Work instructions
Return exactly the lines below, starting with the one that has "Where should I click to: Click the green log" and going on through the one that has "Given: Open the Advertisers link".

Provided data
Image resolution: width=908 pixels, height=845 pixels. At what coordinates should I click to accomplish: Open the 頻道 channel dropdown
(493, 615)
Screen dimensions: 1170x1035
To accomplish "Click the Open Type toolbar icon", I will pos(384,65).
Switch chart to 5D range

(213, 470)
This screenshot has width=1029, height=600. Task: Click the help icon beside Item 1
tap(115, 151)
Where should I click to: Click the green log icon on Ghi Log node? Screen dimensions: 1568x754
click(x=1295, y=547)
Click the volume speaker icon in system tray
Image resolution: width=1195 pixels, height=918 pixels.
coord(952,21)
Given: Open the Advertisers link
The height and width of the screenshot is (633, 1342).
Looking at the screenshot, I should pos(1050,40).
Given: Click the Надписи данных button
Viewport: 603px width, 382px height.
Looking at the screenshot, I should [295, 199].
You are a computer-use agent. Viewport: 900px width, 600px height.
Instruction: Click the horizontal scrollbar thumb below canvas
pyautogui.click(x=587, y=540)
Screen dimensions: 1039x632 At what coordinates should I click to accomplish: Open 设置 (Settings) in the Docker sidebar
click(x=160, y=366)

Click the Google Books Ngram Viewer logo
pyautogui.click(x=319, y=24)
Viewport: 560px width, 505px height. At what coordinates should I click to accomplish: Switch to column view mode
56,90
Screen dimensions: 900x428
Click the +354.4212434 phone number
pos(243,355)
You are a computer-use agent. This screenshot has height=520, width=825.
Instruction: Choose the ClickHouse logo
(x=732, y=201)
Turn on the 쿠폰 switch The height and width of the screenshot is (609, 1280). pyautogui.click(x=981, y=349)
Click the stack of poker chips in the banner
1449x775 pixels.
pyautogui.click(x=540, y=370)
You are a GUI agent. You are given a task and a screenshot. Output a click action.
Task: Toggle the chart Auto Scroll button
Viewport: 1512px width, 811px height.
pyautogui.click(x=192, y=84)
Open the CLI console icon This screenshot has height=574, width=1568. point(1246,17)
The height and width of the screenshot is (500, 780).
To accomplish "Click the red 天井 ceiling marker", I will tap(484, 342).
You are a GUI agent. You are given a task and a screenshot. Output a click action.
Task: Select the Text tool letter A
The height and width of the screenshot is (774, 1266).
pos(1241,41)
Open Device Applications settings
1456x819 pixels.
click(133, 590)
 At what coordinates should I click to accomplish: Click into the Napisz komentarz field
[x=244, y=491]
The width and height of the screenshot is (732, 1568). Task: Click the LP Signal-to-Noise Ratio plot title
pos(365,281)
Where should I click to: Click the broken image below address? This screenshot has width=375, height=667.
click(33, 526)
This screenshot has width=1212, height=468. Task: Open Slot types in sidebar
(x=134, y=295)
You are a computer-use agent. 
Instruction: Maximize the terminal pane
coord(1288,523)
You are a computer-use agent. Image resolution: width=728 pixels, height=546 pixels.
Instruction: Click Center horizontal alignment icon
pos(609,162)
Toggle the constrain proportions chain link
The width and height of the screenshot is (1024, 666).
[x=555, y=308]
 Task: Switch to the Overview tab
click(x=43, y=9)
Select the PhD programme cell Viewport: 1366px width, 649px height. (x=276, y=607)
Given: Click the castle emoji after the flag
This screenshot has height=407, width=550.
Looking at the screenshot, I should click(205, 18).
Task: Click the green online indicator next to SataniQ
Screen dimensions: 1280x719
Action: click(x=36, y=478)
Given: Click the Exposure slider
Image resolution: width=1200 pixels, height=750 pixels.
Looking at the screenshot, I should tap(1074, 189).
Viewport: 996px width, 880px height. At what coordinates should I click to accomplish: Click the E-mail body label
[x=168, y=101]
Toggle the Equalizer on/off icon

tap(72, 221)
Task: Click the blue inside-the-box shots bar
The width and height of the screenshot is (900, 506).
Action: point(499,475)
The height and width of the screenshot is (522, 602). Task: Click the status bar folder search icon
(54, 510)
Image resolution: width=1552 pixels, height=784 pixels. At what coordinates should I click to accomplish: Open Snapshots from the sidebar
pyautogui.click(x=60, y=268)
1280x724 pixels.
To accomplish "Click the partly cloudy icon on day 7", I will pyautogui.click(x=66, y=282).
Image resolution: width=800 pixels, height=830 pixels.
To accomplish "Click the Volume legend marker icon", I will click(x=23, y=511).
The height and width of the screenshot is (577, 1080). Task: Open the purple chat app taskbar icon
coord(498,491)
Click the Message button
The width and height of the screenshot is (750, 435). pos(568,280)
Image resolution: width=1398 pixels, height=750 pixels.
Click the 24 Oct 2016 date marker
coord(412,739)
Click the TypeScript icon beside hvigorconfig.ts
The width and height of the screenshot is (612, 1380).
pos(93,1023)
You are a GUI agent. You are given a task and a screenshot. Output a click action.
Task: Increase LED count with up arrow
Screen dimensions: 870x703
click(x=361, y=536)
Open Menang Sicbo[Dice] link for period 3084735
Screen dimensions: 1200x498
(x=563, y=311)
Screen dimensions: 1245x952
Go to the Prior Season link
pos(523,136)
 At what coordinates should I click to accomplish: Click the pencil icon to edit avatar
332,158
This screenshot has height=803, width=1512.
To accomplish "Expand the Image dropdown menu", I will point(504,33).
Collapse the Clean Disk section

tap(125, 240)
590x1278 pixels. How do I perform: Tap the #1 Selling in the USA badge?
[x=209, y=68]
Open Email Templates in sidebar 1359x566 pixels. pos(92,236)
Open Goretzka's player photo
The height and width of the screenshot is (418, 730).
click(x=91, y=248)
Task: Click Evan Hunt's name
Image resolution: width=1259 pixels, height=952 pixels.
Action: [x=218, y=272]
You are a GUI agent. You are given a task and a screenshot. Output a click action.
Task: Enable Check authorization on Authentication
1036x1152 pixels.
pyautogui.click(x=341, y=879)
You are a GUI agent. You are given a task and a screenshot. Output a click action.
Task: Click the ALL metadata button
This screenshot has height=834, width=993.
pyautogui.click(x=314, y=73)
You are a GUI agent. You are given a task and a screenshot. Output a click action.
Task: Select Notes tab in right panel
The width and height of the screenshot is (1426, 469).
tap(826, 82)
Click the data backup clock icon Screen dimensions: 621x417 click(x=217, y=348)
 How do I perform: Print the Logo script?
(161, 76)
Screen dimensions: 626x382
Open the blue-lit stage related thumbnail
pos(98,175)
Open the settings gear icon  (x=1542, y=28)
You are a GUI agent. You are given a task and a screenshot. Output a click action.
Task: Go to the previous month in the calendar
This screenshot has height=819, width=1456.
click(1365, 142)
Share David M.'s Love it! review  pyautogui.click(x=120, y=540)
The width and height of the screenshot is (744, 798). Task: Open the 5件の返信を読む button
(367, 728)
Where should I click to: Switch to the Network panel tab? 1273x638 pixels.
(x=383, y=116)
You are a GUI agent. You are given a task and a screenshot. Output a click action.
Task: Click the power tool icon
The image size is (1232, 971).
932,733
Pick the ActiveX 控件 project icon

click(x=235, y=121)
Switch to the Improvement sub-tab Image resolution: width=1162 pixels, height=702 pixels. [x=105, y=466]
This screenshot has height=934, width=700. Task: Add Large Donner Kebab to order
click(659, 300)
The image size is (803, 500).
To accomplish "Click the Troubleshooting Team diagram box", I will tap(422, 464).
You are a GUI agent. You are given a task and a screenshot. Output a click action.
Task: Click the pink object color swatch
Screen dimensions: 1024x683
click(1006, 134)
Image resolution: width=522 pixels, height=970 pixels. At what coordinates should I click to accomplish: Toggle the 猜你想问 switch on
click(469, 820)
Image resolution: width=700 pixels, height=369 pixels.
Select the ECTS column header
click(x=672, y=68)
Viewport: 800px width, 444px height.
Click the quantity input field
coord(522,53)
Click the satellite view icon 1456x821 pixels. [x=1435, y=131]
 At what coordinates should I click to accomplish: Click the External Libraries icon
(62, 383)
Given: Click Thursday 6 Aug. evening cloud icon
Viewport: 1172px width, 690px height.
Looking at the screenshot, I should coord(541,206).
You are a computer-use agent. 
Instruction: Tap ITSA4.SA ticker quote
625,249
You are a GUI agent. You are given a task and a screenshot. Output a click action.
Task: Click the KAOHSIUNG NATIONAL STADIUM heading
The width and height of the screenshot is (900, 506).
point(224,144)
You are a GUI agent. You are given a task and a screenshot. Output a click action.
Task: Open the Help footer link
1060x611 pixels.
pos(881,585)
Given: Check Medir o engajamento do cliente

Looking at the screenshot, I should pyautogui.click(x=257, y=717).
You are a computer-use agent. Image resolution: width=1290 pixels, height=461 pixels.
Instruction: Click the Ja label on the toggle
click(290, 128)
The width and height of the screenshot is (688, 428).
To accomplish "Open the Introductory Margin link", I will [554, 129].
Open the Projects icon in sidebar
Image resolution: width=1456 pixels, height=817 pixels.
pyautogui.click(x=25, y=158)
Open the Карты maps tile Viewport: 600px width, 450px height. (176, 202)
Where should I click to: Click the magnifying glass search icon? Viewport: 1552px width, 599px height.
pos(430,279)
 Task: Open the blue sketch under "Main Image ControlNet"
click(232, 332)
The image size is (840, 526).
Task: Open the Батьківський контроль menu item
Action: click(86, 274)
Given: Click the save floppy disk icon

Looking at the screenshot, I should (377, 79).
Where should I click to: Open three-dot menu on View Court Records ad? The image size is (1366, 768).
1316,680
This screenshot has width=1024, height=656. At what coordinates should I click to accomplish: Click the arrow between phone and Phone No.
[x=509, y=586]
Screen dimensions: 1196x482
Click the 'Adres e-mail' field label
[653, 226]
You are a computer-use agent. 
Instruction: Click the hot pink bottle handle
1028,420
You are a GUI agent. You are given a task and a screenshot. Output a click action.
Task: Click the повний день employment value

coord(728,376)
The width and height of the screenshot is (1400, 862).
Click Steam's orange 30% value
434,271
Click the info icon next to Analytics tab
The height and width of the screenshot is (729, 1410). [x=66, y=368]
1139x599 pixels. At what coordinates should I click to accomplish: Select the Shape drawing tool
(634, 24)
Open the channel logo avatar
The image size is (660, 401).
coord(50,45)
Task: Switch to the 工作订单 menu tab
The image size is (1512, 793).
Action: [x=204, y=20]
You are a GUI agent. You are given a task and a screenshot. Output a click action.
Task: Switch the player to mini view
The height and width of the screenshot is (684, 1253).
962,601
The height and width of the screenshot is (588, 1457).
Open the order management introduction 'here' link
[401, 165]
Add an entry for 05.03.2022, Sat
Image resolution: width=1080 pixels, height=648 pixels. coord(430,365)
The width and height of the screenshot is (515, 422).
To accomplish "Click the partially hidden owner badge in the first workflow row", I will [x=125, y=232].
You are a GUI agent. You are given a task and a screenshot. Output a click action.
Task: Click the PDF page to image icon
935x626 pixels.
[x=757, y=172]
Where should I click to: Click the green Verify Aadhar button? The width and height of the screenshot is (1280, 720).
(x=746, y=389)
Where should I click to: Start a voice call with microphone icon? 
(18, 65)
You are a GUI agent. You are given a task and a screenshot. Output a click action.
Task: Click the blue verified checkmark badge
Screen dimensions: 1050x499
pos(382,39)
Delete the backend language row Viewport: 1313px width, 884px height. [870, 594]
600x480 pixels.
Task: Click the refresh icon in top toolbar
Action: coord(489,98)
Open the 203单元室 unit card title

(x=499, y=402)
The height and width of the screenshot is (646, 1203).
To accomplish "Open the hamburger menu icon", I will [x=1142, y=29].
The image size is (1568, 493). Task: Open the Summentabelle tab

Result of the task
Where should I click to: Click the green log icon on Ghi Log node? Screen dimensions: 1568x754
click(x=1295, y=547)
Click the volume speaker icon in system tray
Image resolution: width=1195 pixels, height=918 pixels.
coord(952,21)
Given: Open the Advertisers link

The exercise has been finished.